94 So. 2d 226 | Ala. Ct. App. | 1957
The indictment charged defendant with transporting prohibited liquors in a quantity of five gallons or more.
To the indictment defendant filed pleas of former jeopardy. Plea one shows that defendant was convicted and fined in the Mayor's Court of the City of Ashville, Alabama, for an offense committed within the police jurisdiction, alleging in said plea that his conviction in the Mayor's Court "was based upon and is of the same matters and transactions as is alleged against this defendant in this indictment."
Plea two shows that defendant was tried and convicted in the Mayor's Court of the town of Ashville for the violation of an ordinance, which was "a prosecution for the same, or substantially the same, offense as that charged in the indictment in this case."

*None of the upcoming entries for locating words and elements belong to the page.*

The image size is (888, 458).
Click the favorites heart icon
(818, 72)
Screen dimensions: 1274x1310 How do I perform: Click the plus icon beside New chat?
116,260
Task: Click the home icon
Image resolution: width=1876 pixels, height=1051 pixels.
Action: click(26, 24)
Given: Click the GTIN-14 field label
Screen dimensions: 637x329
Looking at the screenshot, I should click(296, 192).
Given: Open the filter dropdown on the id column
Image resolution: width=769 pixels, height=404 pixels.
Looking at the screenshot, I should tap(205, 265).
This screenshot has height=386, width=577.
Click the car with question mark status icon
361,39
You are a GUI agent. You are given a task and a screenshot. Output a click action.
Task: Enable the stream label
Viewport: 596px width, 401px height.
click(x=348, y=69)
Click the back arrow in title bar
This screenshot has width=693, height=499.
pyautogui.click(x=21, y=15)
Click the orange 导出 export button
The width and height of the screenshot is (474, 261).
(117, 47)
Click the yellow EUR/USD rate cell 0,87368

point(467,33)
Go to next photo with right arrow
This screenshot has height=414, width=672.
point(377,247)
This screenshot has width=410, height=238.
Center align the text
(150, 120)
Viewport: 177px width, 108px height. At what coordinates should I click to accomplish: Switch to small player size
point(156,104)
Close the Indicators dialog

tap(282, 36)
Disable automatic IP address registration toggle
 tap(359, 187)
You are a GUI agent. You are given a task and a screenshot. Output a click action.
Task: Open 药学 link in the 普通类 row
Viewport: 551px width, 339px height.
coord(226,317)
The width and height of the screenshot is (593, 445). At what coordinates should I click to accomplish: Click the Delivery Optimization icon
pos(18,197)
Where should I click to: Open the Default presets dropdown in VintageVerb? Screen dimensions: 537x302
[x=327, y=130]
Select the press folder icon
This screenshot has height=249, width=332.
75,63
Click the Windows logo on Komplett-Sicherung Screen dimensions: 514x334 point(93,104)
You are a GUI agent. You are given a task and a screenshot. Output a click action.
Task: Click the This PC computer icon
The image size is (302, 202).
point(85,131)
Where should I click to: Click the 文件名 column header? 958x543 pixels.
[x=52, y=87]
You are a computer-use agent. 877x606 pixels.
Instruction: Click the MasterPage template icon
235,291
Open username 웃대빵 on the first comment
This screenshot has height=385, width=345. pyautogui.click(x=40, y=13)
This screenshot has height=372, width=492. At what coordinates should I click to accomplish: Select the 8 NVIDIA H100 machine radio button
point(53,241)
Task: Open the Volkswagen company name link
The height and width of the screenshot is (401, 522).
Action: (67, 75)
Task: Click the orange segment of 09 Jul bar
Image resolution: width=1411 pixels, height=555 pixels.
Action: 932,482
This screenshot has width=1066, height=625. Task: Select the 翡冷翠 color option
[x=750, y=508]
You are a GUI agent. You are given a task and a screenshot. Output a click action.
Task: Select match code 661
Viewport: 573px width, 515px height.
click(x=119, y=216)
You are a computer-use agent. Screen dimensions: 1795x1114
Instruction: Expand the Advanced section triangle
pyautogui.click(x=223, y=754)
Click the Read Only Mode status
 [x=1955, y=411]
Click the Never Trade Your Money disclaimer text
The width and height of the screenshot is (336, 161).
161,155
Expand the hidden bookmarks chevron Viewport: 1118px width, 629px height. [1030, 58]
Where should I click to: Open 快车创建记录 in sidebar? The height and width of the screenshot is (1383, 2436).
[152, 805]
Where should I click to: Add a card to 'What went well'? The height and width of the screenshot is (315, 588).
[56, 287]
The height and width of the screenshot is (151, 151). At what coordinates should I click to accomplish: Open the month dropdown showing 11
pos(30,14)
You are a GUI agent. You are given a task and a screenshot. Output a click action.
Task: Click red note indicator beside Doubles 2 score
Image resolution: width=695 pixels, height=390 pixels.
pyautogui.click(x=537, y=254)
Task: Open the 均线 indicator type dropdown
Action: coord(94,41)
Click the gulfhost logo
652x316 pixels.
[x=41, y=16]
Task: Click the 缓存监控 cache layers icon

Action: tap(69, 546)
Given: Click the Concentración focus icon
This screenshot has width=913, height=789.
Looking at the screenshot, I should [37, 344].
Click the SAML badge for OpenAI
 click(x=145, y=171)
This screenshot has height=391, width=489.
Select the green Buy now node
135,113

The State's demurrer to the pleas was properly sustained. Plea one fails to show that the conviction in the Mayor's Court was for the violation of a State statute, and plea two admits that the conviction was for the violation of a municipal ordinance, "which was no bar to a prosecution for the same criminal act, if a felony, in the state court." Harris v. State,
The charge of transporting prohibited liquors in quantities of five gallons or more is a felony. Title 29, Section 187, Code 1940. *59
The testimony for the State tended to show that defendant was apprehended in the police jurisdiction of the City of Ashville. At the time of his arrest he was driving a 1955 Ford automobile, which contained fifty cases of beer, two and a half cases of whiskey and one and a half cases of gin, which was an amount exceeding five gallons.
Under the evidence presented the court properly denied the defendant's motion to exclude the State's evidence on the ground that the State had failed to make out a case against the defendant.
No testimony was offered in defendant's behalf.
There was no request for the general affirmative charge nor was there a motion for a new trial. The charge and conviction was for a felony. The judgment fails to recite that the defendant was asked by the court if he had anything to say why the sentence should not be pronounced upon him.
However, since no error appears which would affect the judgment of conviction, the judgment is affirmed and the cause is remanded for proper sentence. Smith v. State,
Judgment affirmed, cause remanded for proper sentence.